━━━ Potongan Dokumen

Opini

Demokrasi Salah Urus Berpotensi Disintegrasi Nasional

Demokrasi salah urus berpotensi disintegrasi Nasional. Ilustrasi foto: asia.nikkei.com
Demokrasi Salah Urus Berpotensi Disintegrasi Nasional. Pengukuran Indeks Integrasi Nasional sangat penting dan kehadirannya pada timing yang sangat tepat
Oleh: Dr. TB Massa Djafar

Indonesia sebagai negara demokrasi terbesar ketiga di dunia harus didukung oleh capacity building yang cukup, dan hal itu memang tidak mudah. Mengingat, Indonesia adalah sebuah negara besar dengan jumlah penduduk mendekati 300 juta jiwa dan sangat plural sehingga memiliki potensi kerawanan tinggi – karena setiap saat konflik sosial dan politik bisa masuk dari pintu mana saja. Mulai dari isu-isu primordial, hingga soal ekonomi, idelogi dan perbatasan negara.

━━━━━━
━━━ Entri Dataset

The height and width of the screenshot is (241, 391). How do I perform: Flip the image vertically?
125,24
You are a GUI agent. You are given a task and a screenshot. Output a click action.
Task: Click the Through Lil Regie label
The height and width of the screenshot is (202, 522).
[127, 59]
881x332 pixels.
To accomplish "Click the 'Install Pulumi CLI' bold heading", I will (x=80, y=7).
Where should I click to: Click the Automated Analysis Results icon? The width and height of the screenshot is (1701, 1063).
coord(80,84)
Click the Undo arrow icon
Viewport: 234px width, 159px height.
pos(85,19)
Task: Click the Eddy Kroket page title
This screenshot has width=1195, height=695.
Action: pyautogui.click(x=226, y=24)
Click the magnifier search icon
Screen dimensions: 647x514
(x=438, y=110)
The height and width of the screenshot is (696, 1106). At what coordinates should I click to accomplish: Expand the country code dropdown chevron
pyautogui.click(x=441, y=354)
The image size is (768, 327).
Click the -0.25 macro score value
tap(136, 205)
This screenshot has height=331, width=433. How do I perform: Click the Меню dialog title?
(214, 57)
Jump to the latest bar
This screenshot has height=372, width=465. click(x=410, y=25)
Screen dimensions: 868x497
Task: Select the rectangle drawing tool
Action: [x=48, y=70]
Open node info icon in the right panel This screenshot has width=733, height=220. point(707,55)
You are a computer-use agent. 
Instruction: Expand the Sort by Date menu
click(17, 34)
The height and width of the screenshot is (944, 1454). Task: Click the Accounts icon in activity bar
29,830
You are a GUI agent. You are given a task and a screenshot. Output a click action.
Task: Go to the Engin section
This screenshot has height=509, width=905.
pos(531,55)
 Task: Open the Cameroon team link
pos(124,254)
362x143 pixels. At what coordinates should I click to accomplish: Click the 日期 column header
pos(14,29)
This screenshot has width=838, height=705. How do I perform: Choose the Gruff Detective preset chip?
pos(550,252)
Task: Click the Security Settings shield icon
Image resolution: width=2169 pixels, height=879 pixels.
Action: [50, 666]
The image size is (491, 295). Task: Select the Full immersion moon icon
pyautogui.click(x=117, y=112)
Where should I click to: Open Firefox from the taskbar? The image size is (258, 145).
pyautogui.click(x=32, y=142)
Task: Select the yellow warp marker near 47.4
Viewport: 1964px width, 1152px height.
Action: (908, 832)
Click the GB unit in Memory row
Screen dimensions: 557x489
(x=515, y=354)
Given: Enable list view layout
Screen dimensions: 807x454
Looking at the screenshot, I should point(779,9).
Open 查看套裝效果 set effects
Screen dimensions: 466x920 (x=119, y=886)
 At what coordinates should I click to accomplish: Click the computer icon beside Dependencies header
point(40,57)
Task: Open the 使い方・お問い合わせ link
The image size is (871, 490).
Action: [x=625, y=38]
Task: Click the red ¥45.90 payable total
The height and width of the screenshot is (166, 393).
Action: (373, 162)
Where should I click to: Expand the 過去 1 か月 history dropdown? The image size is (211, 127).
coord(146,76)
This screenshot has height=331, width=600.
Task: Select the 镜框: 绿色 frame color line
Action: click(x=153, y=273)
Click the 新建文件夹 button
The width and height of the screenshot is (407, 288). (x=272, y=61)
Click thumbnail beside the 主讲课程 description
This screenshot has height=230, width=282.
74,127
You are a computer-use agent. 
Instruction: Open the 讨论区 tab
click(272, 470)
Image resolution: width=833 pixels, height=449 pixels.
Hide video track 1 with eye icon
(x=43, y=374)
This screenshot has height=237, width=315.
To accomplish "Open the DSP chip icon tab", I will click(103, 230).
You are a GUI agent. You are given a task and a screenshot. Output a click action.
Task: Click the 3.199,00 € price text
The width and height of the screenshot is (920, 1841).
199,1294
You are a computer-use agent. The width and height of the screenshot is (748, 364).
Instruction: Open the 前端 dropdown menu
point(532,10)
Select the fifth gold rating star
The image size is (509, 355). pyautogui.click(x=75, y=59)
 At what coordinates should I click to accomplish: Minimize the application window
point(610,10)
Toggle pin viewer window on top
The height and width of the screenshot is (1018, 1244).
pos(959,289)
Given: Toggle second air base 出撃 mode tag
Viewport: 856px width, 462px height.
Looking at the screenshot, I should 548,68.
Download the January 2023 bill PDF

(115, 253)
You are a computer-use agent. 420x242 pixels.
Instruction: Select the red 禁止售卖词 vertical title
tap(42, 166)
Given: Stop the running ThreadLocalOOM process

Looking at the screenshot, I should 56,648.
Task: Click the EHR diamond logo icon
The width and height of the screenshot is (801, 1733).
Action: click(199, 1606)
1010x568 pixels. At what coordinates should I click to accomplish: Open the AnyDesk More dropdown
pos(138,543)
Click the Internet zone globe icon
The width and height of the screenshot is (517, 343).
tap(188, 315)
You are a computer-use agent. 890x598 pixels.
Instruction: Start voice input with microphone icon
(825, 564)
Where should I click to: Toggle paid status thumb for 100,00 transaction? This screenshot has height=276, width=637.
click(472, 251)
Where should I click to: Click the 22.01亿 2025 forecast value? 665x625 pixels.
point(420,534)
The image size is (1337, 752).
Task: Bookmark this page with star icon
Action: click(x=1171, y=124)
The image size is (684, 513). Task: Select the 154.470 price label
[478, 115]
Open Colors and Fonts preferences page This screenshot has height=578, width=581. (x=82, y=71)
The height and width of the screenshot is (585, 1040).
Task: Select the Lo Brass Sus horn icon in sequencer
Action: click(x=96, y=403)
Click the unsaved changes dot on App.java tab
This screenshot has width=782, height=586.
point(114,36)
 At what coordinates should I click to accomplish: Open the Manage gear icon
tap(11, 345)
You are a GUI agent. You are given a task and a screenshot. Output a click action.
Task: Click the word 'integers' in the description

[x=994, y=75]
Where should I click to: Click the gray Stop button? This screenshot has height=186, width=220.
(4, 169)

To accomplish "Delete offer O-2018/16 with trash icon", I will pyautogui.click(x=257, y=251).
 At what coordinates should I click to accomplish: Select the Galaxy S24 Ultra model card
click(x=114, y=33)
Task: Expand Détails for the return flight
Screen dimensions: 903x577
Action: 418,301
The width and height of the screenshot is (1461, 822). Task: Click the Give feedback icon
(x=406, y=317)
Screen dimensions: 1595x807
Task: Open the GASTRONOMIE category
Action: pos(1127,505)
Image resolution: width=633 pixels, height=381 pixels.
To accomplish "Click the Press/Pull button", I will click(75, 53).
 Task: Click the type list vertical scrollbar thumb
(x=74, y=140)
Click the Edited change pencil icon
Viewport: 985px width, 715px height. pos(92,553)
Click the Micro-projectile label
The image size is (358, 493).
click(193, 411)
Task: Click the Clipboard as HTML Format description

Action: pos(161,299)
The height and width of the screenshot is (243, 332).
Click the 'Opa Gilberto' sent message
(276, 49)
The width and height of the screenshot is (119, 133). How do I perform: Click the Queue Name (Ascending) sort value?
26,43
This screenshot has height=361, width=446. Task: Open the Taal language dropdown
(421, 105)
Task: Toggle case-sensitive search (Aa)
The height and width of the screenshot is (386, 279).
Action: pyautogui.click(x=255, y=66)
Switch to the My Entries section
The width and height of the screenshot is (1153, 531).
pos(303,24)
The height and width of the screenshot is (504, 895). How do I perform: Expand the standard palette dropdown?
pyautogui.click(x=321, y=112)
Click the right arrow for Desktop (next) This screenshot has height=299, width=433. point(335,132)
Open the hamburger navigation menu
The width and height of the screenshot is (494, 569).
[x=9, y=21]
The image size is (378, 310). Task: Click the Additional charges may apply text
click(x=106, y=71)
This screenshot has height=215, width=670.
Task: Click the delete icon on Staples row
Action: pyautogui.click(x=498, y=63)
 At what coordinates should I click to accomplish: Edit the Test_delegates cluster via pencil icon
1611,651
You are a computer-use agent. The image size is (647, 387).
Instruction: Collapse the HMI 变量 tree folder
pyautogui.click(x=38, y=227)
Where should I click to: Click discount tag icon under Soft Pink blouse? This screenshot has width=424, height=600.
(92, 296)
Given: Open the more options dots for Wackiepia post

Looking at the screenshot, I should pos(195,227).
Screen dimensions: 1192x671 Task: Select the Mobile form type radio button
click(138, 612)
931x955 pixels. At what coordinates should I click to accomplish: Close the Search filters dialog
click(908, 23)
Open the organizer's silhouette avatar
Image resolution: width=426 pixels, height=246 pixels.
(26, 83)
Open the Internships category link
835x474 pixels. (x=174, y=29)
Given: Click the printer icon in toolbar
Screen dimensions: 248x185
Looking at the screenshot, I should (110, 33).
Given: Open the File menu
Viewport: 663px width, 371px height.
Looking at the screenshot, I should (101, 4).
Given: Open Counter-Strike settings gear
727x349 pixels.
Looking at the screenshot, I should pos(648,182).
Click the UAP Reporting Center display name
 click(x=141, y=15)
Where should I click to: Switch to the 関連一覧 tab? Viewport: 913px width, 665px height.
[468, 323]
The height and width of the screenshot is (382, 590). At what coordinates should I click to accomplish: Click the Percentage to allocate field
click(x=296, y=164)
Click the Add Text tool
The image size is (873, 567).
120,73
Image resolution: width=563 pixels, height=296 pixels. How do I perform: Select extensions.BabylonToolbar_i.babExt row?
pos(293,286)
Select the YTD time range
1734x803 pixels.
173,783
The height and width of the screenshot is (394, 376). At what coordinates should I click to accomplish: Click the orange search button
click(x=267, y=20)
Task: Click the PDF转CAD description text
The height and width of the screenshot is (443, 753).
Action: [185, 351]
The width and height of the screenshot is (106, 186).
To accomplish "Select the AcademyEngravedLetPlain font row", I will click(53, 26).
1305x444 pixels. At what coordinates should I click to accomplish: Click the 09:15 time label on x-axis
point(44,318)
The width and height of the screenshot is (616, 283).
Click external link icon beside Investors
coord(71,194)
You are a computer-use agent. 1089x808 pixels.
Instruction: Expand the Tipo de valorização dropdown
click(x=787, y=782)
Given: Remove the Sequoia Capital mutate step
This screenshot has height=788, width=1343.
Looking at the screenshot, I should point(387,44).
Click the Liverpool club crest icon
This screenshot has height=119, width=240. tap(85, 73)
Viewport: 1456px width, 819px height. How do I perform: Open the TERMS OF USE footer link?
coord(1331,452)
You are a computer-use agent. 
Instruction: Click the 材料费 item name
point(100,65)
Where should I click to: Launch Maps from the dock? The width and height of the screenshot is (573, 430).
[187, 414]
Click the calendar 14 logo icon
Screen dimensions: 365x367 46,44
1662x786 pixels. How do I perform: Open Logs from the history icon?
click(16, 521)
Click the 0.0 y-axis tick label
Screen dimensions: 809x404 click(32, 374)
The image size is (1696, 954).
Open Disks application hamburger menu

━━━━━━

▸ Tugas
Jawablah pertanyaan berikut berdasarkan artikel opini tentang demokrasi dan disintegrasi nasional di atas.
1. Siapa penulis artikel opini tersebut?
2. Indeks apa yang pengukurannya disebut sangat penting dan hadir pada waktu yang sangat tepat?
3. Indonesia disebut sebagai negara demokrasi terbesar keberapa di dunia?

▸ Jawaban
1. Penulisnya adalah Dr. TB Massa Djafar.
2. Indeks tersebut adalah Indeks Integrasi Nasional.
3. Indonesia disebut sebagai negara demokrasi terbesar ketiga di dunia.